As shown in Table 4, the MAE and RMSE of the proposed method are much lower than the commonly used RLS and RTLS methods. The average RMSE of the proposed method is around 77% of the RLS and 80% of the RTLS, and the average MAE of the proposed method is less than 32% of the RLS and 13% of the RTLS. The advantages of the proposed method are thus proved by experimental validation.
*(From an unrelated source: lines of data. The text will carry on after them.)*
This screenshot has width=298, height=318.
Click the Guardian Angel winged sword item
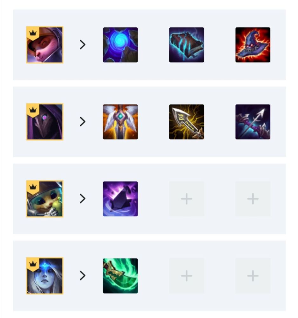(120, 122)
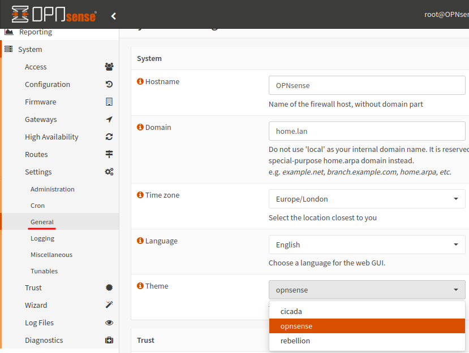
Task: Click the Configuration history icon
Action: click(x=109, y=84)
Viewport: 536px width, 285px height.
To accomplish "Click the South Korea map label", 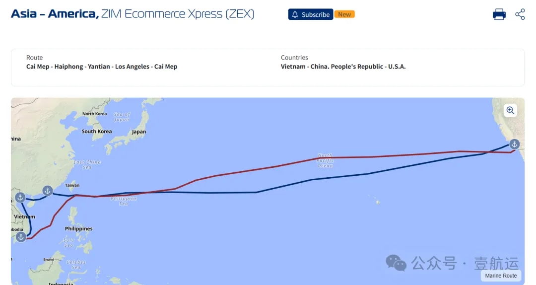I will [x=97, y=132].
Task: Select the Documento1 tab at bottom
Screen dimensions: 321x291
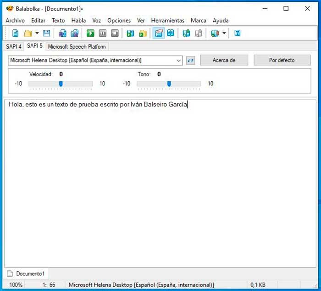Action: click(26, 274)
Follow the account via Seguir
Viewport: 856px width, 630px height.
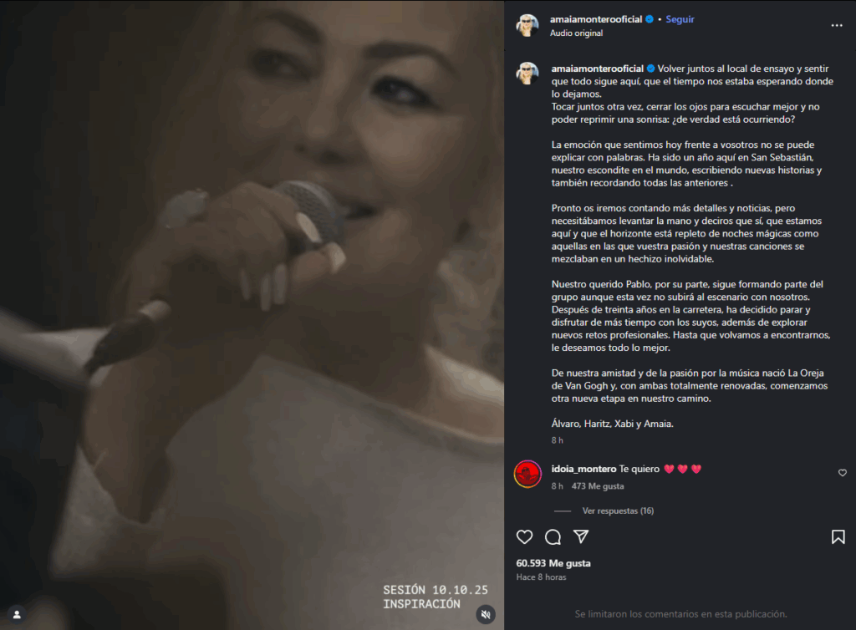(x=680, y=19)

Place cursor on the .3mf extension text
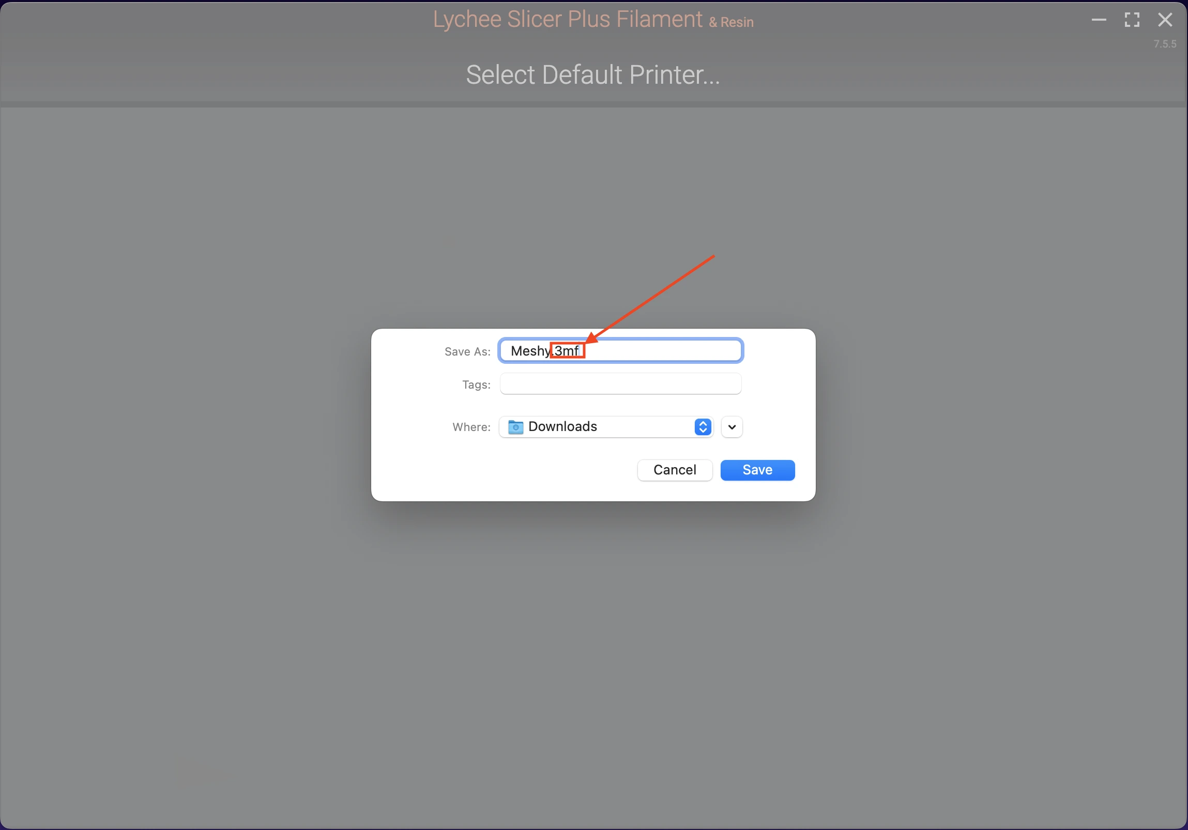point(567,351)
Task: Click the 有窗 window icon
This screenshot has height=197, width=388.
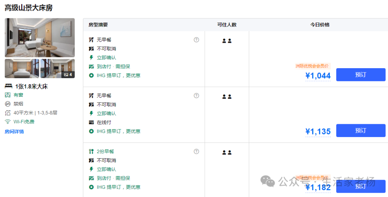Action: point(8,95)
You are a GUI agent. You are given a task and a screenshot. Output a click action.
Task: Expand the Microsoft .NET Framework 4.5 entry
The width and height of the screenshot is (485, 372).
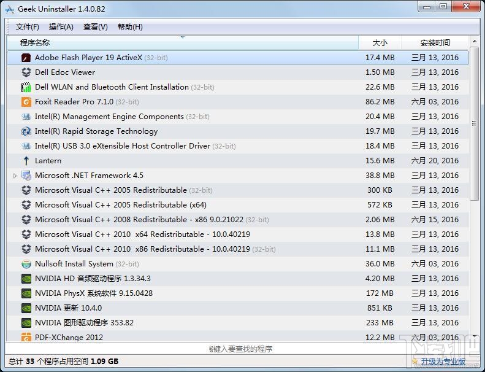point(15,176)
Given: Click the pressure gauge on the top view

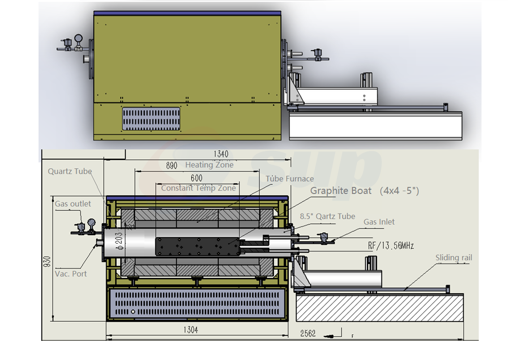Looking at the screenshot, I should click(x=78, y=39).
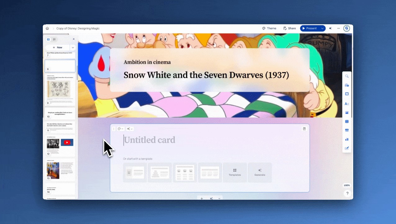This screenshot has width=396, height=224.
Task: Switch sidebar to list outline view
Action: (54, 39)
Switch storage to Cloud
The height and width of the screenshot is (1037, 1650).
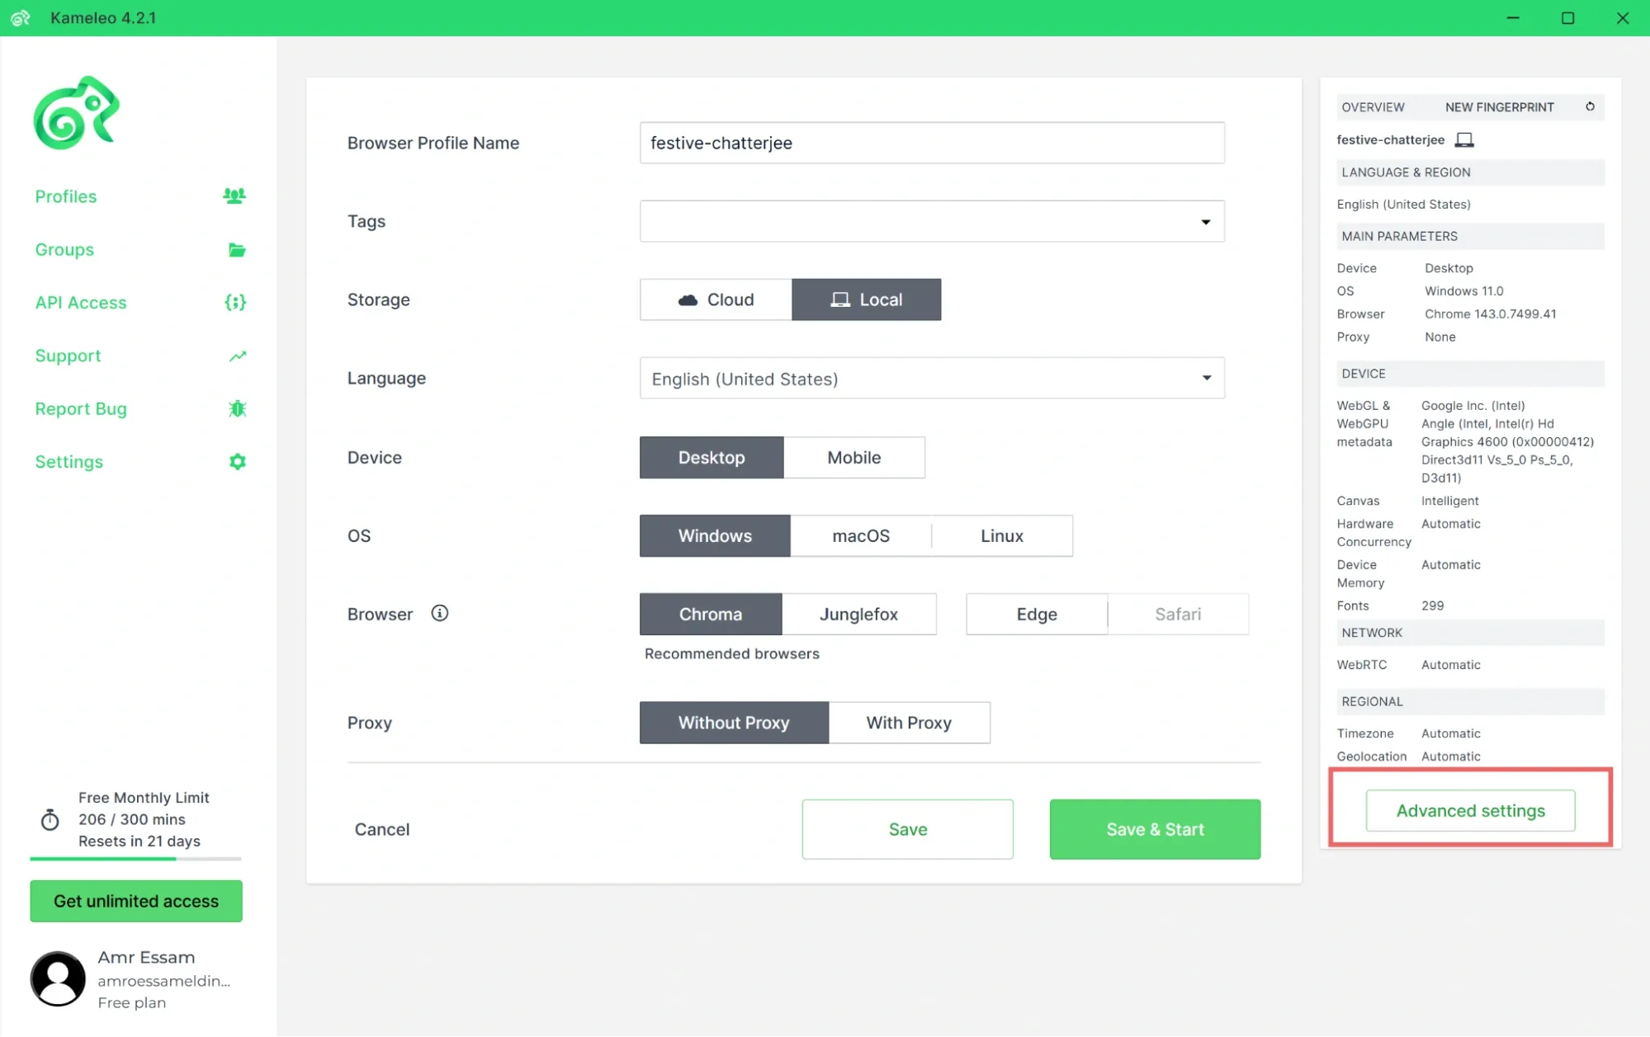715,299
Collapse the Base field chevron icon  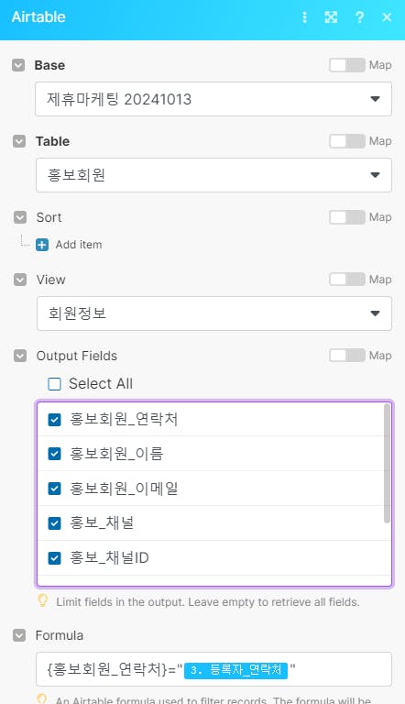18,65
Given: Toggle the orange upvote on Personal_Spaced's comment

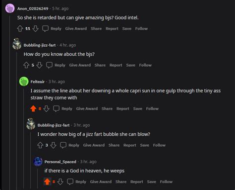Looking at the screenshot, I should 47,182.
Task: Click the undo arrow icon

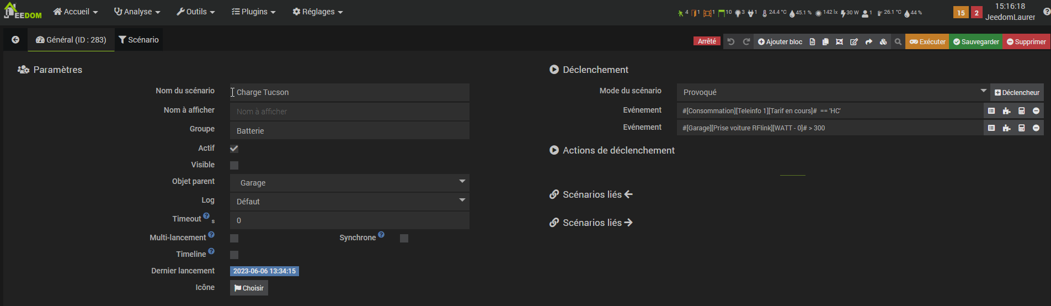Action: (x=730, y=42)
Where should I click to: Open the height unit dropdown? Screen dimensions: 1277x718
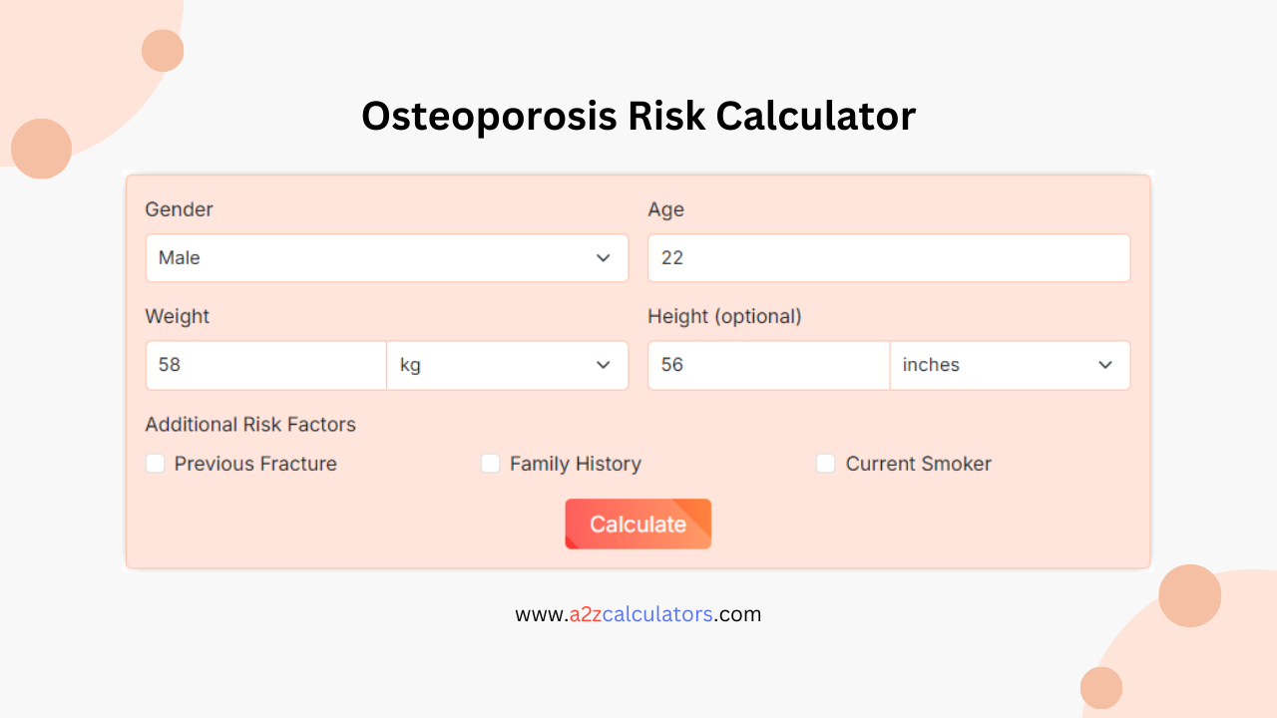tap(1010, 365)
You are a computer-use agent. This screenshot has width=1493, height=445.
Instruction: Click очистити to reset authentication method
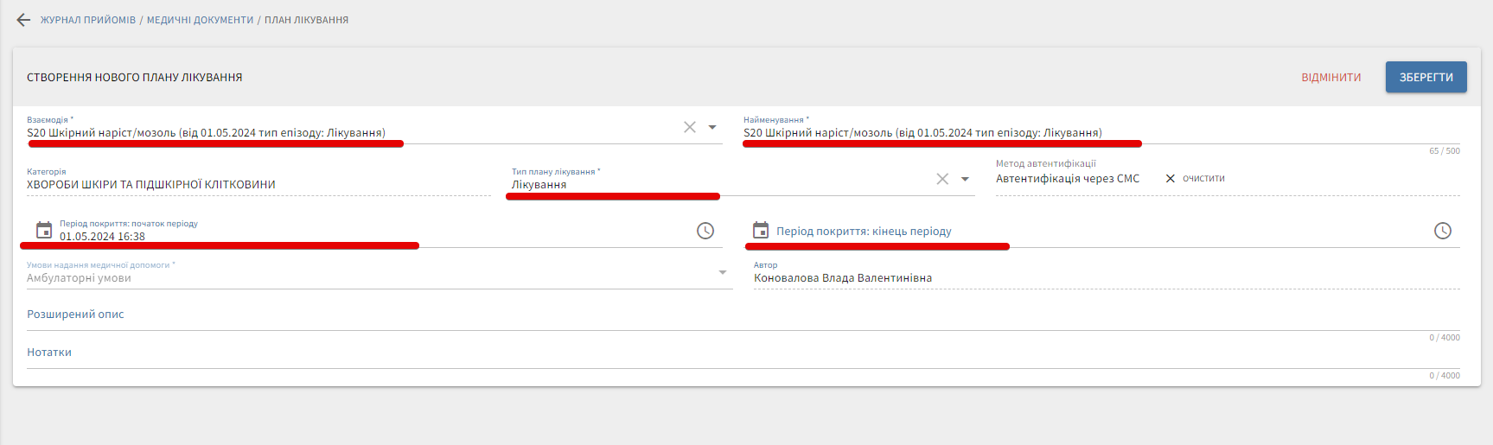[x=1203, y=179]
Table 4 MAE and RMSE of modeling error

6 Conclusions

The traditional RLS method is biased with the measurement noises from sensors, which degrades the parameter identification accuracy. RTLS method can alleviate the noise disturbances, while the parameters converge slowly with initial value uncertainty. In this regard, we have proposed a co-estimation method, which integrates the RLS and RTLS for parameter identification. Without any prior knowledge, RLS can identify the parameters with a fast convergence rate. Once the parameters have converged, RTLS is applied to keep updating the parameters in dealing with the noise effect.

Both simulation and experimental tests have verified the validity of the proposed method. The average MSD of the proposed method is merely − 17.07 dB in the simulation test. The MAE and RMSE of the modeling error are only 1.26 mV and 2.26 mV in the experimental test. Future works focus on using the identified parameters for battery SOC and SOH estimation.